[[ The input, beginning ]]
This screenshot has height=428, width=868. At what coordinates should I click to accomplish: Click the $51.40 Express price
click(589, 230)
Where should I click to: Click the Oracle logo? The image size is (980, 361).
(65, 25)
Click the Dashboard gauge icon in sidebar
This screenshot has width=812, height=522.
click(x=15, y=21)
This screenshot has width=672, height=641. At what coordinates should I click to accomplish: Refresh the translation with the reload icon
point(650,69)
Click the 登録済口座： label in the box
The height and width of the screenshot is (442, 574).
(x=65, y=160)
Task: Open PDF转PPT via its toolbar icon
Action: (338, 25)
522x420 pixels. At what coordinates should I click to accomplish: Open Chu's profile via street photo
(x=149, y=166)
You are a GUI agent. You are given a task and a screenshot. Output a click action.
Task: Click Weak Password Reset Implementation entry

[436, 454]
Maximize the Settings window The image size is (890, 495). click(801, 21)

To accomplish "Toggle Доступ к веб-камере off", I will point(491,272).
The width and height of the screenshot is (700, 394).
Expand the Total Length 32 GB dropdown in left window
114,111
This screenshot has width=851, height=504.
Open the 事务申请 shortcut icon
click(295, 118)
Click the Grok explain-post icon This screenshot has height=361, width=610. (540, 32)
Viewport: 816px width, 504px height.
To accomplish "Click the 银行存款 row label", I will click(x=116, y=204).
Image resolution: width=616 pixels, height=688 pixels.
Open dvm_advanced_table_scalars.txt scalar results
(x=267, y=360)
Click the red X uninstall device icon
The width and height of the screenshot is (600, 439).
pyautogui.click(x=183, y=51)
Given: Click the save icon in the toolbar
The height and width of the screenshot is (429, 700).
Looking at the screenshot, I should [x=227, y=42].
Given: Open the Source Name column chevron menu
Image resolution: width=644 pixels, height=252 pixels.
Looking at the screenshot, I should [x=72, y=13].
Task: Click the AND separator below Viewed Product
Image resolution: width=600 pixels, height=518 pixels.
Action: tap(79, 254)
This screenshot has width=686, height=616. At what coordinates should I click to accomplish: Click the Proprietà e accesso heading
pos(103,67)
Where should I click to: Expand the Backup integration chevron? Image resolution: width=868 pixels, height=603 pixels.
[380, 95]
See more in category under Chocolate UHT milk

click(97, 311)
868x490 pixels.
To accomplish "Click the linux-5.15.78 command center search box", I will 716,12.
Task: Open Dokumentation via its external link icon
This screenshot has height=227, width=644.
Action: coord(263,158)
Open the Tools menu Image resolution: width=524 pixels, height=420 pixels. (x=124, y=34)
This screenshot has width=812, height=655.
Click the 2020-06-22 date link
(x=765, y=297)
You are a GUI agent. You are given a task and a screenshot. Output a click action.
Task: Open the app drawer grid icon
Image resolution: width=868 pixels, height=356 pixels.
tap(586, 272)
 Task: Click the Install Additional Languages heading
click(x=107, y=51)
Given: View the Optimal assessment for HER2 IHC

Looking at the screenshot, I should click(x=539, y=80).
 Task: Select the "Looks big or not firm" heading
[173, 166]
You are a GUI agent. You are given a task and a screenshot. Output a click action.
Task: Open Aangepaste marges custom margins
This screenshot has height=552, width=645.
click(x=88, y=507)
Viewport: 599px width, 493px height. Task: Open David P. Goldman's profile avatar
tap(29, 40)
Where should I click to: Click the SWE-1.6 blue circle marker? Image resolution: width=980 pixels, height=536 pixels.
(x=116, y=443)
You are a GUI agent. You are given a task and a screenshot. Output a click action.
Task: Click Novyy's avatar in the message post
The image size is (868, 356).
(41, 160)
[[ The input, end ]]
> _Aim of the exercise_
Print the data word for word.

> _Worked solution_
This screenshot has height=428, width=868. At what coordinates should I click to accomplish: Click the $51.40 Express price
click(589, 230)
Where should I click to: Click the Oracle logo? The image size is (980, 361).
(65, 25)
Click the Dashboard gauge icon in sidebar
This screenshot has width=812, height=522.
click(x=15, y=21)
This screenshot has width=672, height=641. At what coordinates should I click to accomplish: Refresh the translation with the reload icon
point(650,69)
Click the 登録済口座： label in the box
The height and width of the screenshot is (442, 574).
(x=65, y=160)
Task: Open PDF转PPT via its toolbar icon
Action: (338, 25)
522x420 pixels. At what coordinates should I click to accomplish: Open Chu's profile via street photo
(x=149, y=166)
You are a GUI agent. You are given a task and a screenshot. Output a click action.
Task: Click Weak Password Reset Implementation entry

[436, 454]
Maximize the Settings window The image size is (890, 495). click(801, 21)

To accomplish "Toggle Доступ к веб-камере off", I will point(491,272).
The width and height of the screenshot is (700, 394).
Expand the Total Length 32 GB dropdown in left window
114,111
This screenshot has width=851, height=504.
Open the 事务申请 shortcut icon
click(295, 118)
Click the Grok explain-post icon This screenshot has height=361, width=610. (540, 32)
Viewport: 816px width, 504px height.
To accomplish "Click the 银行存款 row label", I will click(x=116, y=204).
Image resolution: width=616 pixels, height=688 pixels.
Open dvm_advanced_table_scalars.txt scalar results
(x=267, y=360)
Click the red X uninstall device icon
The width and height of the screenshot is (600, 439).
pyautogui.click(x=183, y=51)
Given: Click the save icon in the toolbar
The height and width of the screenshot is (429, 700).
Looking at the screenshot, I should [x=227, y=42].
Given: Open the Source Name column chevron menu
Image resolution: width=644 pixels, height=252 pixels.
Looking at the screenshot, I should [x=72, y=13].
Task: Click the AND separator below Viewed Product
Image resolution: width=600 pixels, height=518 pixels.
Action: tap(79, 254)
This screenshot has width=686, height=616. At what coordinates should I click to accomplish: Click the Proprietà e accesso heading
pos(103,67)
Where should I click to: Expand the Backup integration chevron? Image resolution: width=868 pixels, height=603 pixels.
[380, 95]
See more in category under Chocolate UHT milk

click(97, 311)
868x490 pixels.
To accomplish "Click the linux-5.15.78 command center search box", I will 716,12.
Task: Open Dokumentation via its external link icon
This screenshot has height=227, width=644.
Action: coord(263,158)
Open the Tools menu Image resolution: width=524 pixels, height=420 pixels. (x=124, y=34)
This screenshot has width=812, height=655.
Click the 2020-06-22 date link
(x=765, y=297)
You are a GUI agent. You are given a task and a screenshot. Output a click action.
Task: Open the app drawer grid icon
Image resolution: width=868 pixels, height=356 pixels.
tap(586, 272)
 Task: Click the Install Additional Languages heading
click(x=107, y=51)
Given: View the Optimal assessment for HER2 IHC

Looking at the screenshot, I should click(x=539, y=80).
 Task: Select the "Looks big or not firm" heading
[173, 166]
You are a GUI agent. You are given a task and a screenshot. Output a click action.
Task: Open Aangepaste marges custom margins
This screenshot has height=552, width=645.
click(x=88, y=507)
Viewport: 599px width, 493px height. Task: Open David P. Goldman's profile avatar
tap(29, 40)
Where should I click to: Click the SWE-1.6 blue circle marker? Image resolution: width=980 pixels, height=536 pixels.
(x=116, y=443)
You are a GUI agent. You are given a task and a screenshot. Output a click action.
Task: Click Novyy's avatar in the message post
The image size is (868, 356).
(41, 160)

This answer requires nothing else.